Da quando sono saliti sul palco a quando ci hanno salutato, i Bluvertigo ci hanno regalato un concerto divertente, non impeccabile ma coinvolgente, che ha ricordato a tutti i presenti quant’eravamo spensierati e completamente “fuori dal tempo”.
Gli enfants terribles sono cresciuti e forse neanche così terribili. Morgan e Andy si presentano come Lestat e Louis di “Intervista Col Vampiro” completi di mantello e maniche a sbuffo, Livio Magnini e Sergio Carnevale (rispettivamente chitarra e batteria) meno istrionici, più composti. Ma un gruppo.

La prima piacevole sorpresa è che non sembra suonare Marco Castoldi and His Discepolis ma una band. Il frontman è tale, si comporta di conseguenza, ma senza boria, senza oscurare la presenza degli altri che riescono a farsi notare anche quando hanno l’aplomb del chitarrista.
Il repertorio attinge un po’ da tutta la “trilogia chimica”. Cantiamo “Il Mio Malditesta“, “Cieli Neri“, “Decadenza” e “La Crisi“. La voce di Morgan risente degli anni e della vita da rockstar, ma in compenso divertono e si divertono, fanno battute e si prendono in giro. Sembra di stare in un locale dove suona un amico di amici di altri amici. Tutto si può dire tranne che non sappiano mettere a loro agio il pubblico. Non hanno la pretesa di intensità di alcuni gruppi in circolazione, non oggi almeno, non qui.

La seconda piacevole sorpresa è che mi sono imbattuta in amici che non pensavo avrei potuto incontrare a un concerto del genere. Invece siamo tutti qui, gli “una volta adolescenti” che per stasera vogliono sentirsi ancora così, senza una casa a cui tornare, bollette da pagare o una cena da procacciare.

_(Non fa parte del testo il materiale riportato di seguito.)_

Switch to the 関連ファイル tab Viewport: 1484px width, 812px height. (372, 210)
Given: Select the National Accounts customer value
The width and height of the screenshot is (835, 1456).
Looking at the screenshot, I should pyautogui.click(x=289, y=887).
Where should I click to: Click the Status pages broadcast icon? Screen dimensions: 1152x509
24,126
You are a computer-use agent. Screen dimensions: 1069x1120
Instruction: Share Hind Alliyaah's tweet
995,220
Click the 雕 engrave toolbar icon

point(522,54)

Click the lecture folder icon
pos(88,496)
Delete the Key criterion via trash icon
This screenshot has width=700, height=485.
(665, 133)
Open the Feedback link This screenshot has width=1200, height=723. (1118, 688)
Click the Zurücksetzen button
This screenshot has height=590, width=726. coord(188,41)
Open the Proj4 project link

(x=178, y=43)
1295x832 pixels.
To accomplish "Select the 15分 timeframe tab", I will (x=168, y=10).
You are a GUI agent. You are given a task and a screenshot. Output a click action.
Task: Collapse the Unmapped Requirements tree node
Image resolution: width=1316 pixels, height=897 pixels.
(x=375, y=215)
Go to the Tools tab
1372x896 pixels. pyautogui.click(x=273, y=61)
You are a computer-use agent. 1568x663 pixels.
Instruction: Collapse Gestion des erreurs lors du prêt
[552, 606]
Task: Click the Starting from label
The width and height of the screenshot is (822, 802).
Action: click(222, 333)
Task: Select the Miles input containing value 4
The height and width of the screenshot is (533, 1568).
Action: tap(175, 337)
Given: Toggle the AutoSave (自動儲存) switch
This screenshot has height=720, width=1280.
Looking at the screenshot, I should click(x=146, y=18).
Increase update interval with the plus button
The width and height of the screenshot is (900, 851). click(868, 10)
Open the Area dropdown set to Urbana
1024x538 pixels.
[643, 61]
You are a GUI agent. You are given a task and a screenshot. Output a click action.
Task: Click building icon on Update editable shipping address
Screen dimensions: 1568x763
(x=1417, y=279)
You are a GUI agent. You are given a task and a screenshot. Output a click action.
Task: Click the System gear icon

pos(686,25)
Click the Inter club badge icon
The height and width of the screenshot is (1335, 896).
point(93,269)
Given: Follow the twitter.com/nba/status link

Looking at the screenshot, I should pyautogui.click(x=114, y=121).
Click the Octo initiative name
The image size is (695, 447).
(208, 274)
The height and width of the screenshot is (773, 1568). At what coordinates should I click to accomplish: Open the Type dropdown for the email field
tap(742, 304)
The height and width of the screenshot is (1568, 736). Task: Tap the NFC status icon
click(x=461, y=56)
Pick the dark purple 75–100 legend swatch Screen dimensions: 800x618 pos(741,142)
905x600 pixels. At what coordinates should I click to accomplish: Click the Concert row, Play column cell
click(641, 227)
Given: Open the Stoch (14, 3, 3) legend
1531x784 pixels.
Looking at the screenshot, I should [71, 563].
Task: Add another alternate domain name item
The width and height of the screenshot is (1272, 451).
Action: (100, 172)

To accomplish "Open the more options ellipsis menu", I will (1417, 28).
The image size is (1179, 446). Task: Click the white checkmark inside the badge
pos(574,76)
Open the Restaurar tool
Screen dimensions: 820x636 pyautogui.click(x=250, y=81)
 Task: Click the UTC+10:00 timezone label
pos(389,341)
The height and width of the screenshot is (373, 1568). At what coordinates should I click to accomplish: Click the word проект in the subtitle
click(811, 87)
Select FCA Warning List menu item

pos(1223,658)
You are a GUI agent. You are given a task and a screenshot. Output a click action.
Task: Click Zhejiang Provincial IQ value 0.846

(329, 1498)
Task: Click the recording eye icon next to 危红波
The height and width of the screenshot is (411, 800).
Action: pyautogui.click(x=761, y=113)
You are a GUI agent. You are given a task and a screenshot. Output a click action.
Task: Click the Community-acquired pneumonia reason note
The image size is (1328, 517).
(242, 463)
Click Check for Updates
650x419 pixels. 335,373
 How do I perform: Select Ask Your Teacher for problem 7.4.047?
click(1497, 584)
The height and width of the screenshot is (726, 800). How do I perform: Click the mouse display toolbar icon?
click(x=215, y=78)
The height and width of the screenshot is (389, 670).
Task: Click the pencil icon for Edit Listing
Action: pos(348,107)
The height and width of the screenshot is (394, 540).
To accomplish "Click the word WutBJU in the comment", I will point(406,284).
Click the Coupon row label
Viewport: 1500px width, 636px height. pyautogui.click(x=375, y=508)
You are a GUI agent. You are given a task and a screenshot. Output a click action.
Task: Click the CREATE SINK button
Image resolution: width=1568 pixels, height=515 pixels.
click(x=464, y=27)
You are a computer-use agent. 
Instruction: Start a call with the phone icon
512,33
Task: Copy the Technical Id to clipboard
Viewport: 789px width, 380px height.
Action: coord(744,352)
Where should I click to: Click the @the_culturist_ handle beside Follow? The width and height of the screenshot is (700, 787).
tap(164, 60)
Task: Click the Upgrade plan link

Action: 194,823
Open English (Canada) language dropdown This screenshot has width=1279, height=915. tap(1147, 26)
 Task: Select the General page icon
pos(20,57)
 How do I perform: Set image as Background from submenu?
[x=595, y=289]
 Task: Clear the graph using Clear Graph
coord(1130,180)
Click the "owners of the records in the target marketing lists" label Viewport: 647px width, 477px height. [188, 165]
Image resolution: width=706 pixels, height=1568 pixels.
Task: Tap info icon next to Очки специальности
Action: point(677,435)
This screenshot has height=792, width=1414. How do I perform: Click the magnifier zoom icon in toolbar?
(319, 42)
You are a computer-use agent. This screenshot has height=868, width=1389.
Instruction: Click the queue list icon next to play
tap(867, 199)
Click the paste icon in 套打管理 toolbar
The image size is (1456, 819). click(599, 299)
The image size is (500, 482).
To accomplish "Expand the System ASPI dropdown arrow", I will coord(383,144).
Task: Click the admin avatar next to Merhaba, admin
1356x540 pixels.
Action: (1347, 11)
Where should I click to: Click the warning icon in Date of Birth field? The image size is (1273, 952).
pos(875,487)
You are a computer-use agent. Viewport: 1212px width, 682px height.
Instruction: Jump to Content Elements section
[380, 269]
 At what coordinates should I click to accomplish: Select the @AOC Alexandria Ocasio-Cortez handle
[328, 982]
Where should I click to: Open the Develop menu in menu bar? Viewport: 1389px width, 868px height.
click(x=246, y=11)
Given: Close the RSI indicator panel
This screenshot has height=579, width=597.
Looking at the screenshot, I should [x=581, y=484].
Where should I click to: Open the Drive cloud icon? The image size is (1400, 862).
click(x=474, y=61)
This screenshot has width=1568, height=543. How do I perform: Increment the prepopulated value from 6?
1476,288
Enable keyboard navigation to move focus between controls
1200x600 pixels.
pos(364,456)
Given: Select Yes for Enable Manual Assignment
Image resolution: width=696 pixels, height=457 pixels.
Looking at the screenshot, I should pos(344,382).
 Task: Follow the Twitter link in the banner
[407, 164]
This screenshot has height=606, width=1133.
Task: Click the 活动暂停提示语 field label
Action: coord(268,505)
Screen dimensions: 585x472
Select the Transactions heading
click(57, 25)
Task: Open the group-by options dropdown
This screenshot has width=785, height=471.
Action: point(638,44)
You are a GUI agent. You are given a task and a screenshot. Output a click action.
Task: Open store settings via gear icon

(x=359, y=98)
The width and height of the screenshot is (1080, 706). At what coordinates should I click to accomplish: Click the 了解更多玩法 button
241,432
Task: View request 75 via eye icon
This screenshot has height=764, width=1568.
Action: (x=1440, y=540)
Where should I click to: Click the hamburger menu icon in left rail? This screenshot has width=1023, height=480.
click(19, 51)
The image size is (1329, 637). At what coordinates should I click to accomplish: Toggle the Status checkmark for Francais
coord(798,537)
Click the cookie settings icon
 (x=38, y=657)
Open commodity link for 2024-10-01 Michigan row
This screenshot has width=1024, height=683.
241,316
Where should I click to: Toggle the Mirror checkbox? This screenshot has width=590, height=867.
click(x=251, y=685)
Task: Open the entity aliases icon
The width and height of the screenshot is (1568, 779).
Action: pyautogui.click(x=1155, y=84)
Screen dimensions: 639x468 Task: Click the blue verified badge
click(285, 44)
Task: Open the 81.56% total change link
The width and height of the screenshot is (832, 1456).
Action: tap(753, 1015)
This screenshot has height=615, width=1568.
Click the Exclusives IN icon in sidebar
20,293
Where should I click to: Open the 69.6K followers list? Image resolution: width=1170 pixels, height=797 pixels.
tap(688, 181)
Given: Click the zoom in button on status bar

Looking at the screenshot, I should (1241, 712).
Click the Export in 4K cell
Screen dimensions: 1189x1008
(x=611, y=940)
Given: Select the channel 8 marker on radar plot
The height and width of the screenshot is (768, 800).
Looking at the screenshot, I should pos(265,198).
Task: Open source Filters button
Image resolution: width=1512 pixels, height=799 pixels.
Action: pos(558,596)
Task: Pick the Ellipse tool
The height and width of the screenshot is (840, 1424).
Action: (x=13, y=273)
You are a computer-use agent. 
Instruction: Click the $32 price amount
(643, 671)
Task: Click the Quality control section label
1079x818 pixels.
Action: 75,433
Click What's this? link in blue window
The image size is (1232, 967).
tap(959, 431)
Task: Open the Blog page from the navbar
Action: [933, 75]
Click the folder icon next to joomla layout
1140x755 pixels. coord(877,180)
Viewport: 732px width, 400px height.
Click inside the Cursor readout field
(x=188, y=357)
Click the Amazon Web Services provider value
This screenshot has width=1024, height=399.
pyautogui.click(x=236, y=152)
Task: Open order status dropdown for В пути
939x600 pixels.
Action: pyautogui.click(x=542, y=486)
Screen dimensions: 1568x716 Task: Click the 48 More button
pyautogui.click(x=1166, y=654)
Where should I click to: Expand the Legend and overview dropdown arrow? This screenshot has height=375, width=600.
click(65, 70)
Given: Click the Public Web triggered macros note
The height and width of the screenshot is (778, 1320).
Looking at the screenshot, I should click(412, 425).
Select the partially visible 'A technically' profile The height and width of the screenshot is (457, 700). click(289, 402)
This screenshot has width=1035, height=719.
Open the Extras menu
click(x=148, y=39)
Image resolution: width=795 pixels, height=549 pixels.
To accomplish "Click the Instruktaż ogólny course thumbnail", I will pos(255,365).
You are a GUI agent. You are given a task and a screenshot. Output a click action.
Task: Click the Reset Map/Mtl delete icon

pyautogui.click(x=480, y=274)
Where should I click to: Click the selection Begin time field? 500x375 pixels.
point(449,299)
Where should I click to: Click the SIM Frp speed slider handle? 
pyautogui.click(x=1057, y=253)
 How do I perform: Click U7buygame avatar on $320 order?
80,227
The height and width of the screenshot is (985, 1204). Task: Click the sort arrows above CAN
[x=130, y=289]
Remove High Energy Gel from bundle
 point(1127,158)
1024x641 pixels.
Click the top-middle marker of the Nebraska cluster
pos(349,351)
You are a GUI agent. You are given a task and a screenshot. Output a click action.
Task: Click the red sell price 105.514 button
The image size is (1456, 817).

Cantiamo a squarciagola “Altre Forme di Vita” e ce ne andiamo via solo quando siamo sicuri che i Bluvertigo abbiano davvero finito e anche se sono mancati pezzi fondamentali come “Iodio” e anche se il gruppo lombardo forse non ha cambiato le nostre vite, in questa notte romana un po’ calda e un po’ fresca mi guardo intorno e penso di non poter chiedere altro.